Parakseno's right and more generally nouns ending in -ση are also likely to have plurals in -εις (especially if they're derived from a verb).

Another trick is that many of these words were borrowed into English (and maybe other languages as well) in their Ancient Greek form, which ended in -ις, so English having analysis and thesis means you have αναλύσεις, θέσεις. But the converse doesn't work, e.g. English has phase but you still have φάσεις.


----------



## janecito

Thank you all for the explanations. You really have cleared some things up for me. 


			
				parakseno said:
			
		

> I would like to say that in Romanian we have this expression in the same way "a învăţa ceva pe dinafară" (it would be the literal translation of the Greek expression).


 Parakseno, îmi (_sau _me?) amintesc de expresia aceasta în limba română dar ştiu că nici în română n-am fost sigur ce vrea să spună. Acuma ştiu.  Mulţumesc!


----------



## parakseno

Cu plăcere! Îmi pare bine că am putut să fiu de ajutor.
Apropos, felicitări! Vorbeşti româna foarte bine.

(And for those who don't speak Romanian, I'm going to translate... it only seems fair...

You're welcome! I'm glad I could help.
And by the way, congratulations!
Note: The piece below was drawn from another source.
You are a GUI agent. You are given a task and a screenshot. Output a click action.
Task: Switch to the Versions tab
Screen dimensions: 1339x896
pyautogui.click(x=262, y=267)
You speak Romanian very well.
)


----------



## brazil_ana

Hey guys, how do I say "to learn by heart" in latin characters?
Ephkaristó


----------



## Tetina

brazil_ana said:


> Hey guys, how do I say "to learn by heart" in latin characters?
> Ephkaristó


 
Γεια σου, Άννα. Είναι έτσι:
Matheno ap' exo = μαθαίνω απ' έξω


----------



## brazil_ana

Oraya, Agapimeni.
Signomi... but I didn't quite get it... havin' trouble readin' in Greek letters...
'Geia ... Ana. Here it is??? '
Almost or too wrong? =]


----------



## Tetina

> 'Geia ... Ana. Here it is??? '
> Almost or too wrong? =]


 
Almost

Geia sou, Anna. Einai etsi = Hi, Ana. It's like that


----------